Moments after the moving van pulled out of the driveway of his new waterfront home earlier this summer, she appeared at the front door. Tiny, silver-haired and roly-poly, she thrust out a tray of mouth-watering, freshly-made cannolis dusted with sugar. He had to stop himself from snatching one off the plate, he confessed later.
"I comma to say hello," she said in an accent as thick as the day, seventy years ago, that she left the Old Country. "What you eat today? Burger? That's-a no good. I've got meatballs at home. And I wanna you to cut down-a the trees so we can see-a the ocean."

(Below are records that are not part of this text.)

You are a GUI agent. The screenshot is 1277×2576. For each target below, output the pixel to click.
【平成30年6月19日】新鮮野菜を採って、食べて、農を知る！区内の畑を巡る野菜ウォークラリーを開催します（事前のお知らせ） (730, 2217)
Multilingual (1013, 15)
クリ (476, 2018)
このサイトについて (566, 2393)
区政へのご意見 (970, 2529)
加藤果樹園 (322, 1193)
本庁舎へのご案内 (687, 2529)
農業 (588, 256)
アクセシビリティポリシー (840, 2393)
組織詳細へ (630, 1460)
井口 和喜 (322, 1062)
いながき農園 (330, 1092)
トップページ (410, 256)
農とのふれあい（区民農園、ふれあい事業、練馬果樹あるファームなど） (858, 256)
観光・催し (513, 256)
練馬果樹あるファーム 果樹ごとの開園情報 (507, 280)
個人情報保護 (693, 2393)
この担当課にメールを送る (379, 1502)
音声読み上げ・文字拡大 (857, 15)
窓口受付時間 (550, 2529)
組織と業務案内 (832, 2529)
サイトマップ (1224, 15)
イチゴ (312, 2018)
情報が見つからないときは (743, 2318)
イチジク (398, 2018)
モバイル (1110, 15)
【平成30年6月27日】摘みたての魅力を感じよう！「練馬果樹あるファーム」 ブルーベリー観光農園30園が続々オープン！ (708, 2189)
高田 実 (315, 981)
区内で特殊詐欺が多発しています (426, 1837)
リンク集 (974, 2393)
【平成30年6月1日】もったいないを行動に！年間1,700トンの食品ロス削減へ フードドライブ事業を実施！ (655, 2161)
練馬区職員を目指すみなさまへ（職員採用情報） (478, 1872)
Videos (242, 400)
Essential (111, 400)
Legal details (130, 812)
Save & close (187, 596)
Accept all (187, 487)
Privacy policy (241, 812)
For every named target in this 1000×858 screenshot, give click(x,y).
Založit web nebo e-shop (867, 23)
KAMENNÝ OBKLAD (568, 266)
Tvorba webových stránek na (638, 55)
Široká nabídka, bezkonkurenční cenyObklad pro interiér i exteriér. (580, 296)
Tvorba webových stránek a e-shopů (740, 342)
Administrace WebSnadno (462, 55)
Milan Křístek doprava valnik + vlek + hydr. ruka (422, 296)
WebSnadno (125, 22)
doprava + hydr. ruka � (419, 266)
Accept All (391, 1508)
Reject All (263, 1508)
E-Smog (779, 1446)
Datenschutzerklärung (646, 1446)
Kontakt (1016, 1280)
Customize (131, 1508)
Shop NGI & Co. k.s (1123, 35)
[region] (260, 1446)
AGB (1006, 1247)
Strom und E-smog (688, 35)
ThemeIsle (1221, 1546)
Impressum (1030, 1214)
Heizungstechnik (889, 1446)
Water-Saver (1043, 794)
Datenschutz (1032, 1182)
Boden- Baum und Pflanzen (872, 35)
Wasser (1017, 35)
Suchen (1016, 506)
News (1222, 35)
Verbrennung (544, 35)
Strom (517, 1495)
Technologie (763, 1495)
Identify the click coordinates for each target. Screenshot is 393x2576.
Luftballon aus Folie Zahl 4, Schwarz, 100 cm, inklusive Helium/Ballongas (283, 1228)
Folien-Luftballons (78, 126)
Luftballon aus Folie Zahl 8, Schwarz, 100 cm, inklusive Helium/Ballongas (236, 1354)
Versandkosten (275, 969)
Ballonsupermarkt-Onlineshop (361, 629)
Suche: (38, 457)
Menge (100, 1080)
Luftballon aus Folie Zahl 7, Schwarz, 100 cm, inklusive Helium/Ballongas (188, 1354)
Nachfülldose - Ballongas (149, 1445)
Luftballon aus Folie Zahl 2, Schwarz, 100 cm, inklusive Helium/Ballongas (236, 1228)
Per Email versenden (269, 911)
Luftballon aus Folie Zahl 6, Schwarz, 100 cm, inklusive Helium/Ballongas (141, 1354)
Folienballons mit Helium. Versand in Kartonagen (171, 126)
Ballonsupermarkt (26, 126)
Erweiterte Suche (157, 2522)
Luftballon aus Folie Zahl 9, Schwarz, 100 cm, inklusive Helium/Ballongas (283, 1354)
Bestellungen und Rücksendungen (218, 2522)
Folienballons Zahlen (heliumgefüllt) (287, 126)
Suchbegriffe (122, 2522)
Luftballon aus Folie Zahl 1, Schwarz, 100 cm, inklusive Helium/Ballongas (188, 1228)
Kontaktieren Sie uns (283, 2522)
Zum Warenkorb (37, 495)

An Italian grandma is a force of nature, irresistible and unstoppable. He cut down the trees that week and earned a seat at the family table for dinners on Sunday. He's gained a few pounds this summer much to the delight of his neighborhood nonna.
Now, Italian Grandma has decided it's time for him to furnish his new home properly. Out went the shabby recliner, the card-table in the dining room and the old mattress on the floor of the master bedroom.
Then, she sent him to us at Furniture Consignment Gallery. Nonna, apparently, knows quality. And she knows a bargain when she sees it.
In a whirlwind hour, he found a sectional, a leather chair and a dining room set. (We've got three amazing sets on the showroom floor priced below $1,000.) As he was paying the bill, he was talking about inviting nonna and her husband over to watch a game so he could show off his shopping prowess.
"I wonder what she'd bake?" he mused aloud.
I felt a pang of jealousy - and I could almost taste the cannoli. "Anybody selling on your street?" I asked.